Scientific classification
- Kingdom: Plantae
- Clade: Tracheophytes
- Clade: Angiosperms
- Clade: Eudicots
- Order: Caryophyllales
- Family: Droseraceae
- Genus: Drosera
- Subgenus: Drosera subg. Drosera
- Section: Drosera sect. Drosera
- Species: D. acaulis
- Binomial name: Drosera acaulis L.f.

= Drosera acaulis =

- Genus: Drosera
- Species: acaulis
- Authority: L.f.

Species of carnivorous plant

Drosera acaulis is a small rosette-forming carnivorous plant in to the family Droseraceae. It is endemic to the south-west Cape Province of South Africa and was first described by Carl Linnaeus the Younger in his 1781 Supplementum Plantarum.

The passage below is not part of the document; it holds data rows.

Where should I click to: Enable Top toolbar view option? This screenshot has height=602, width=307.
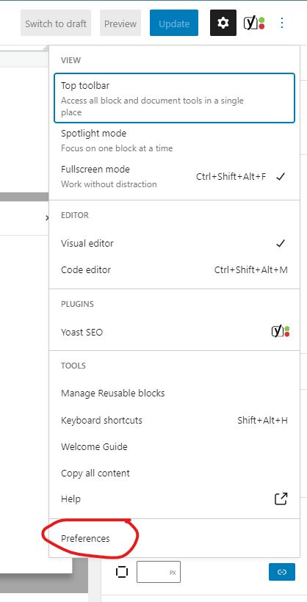tap(175, 98)
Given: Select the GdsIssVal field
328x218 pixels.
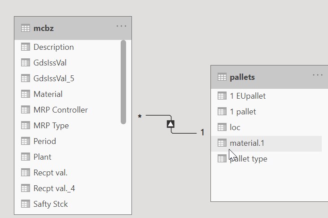Looking at the screenshot, I should 67,62.
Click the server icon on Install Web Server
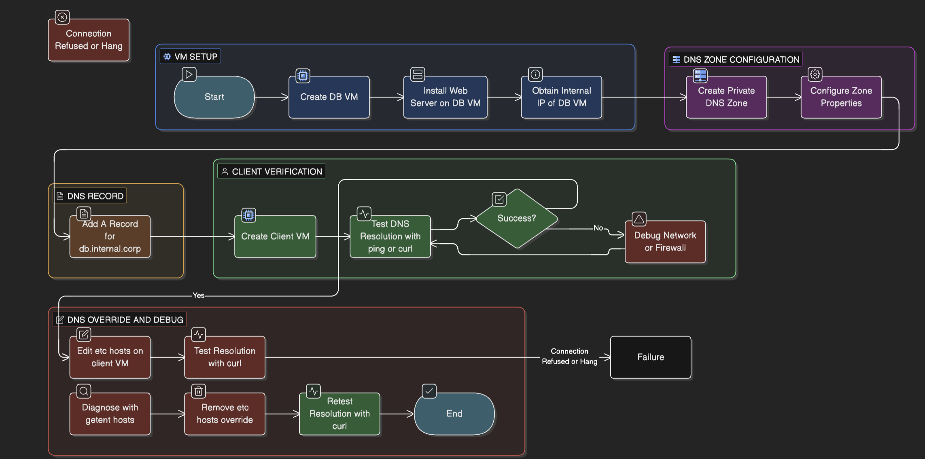Image resolution: width=925 pixels, height=459 pixels. click(x=418, y=74)
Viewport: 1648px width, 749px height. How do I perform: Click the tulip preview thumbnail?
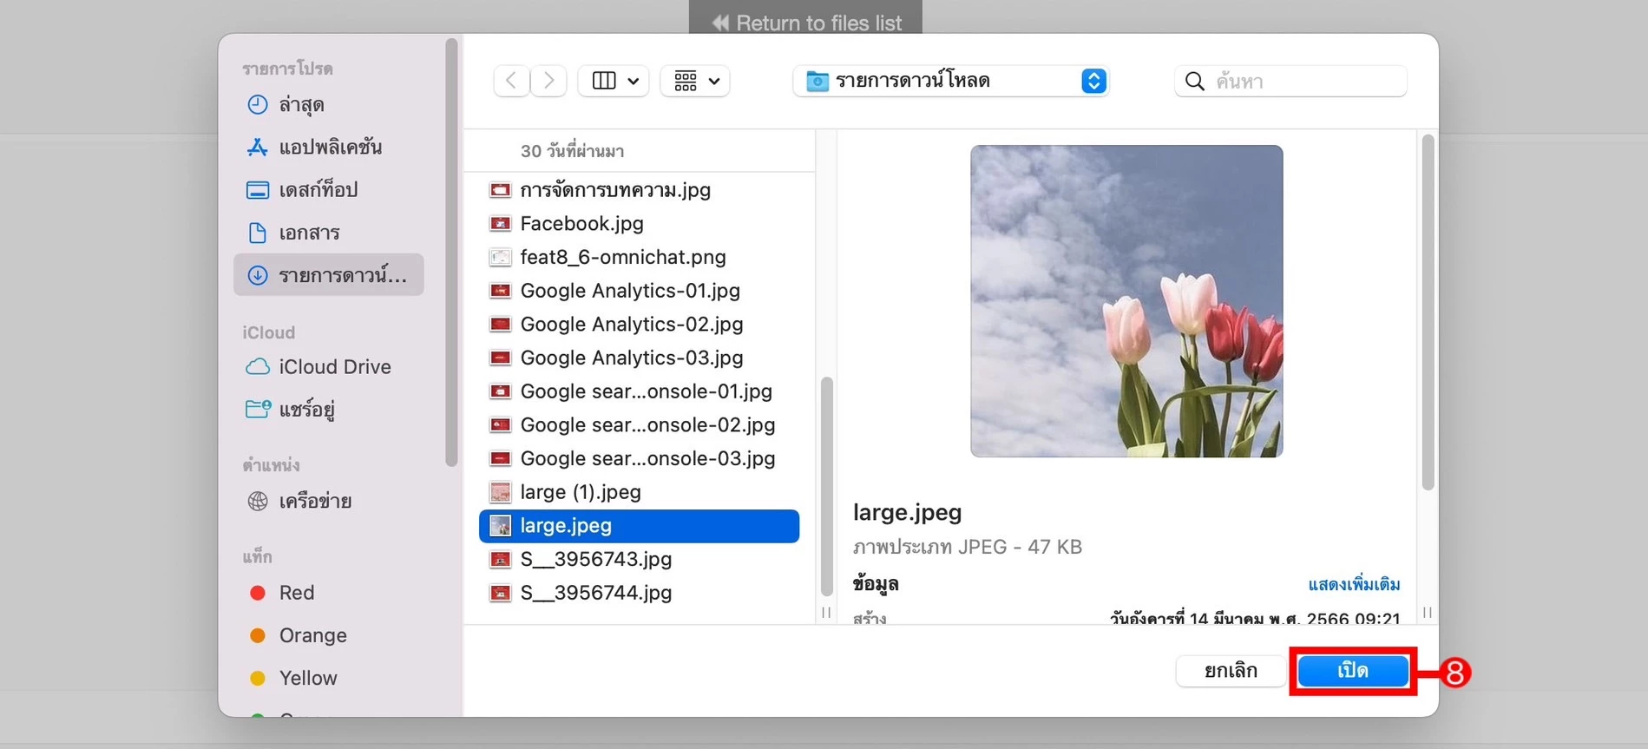point(1126,301)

D. acaulis is a dwarf, rosulate herb with 1-2 thin roots. Leaves are 8 apetiolate, exstipulate, unequal in length, lamina narrowly spathulate approximately 7 mm long and 2 mm wide, bearing both type of tentacles, otherwise glabrous. Flower solitary on a pedicel 1–2 mm long, glandular pubescent. Calyx lobes c. 3 mm long. Petals obovate, c. 6 mm long, red or purple. Stamens with terete foments, the connective not rhomboidal. Styles forked from the base, stigmatic apex flabellately multifid.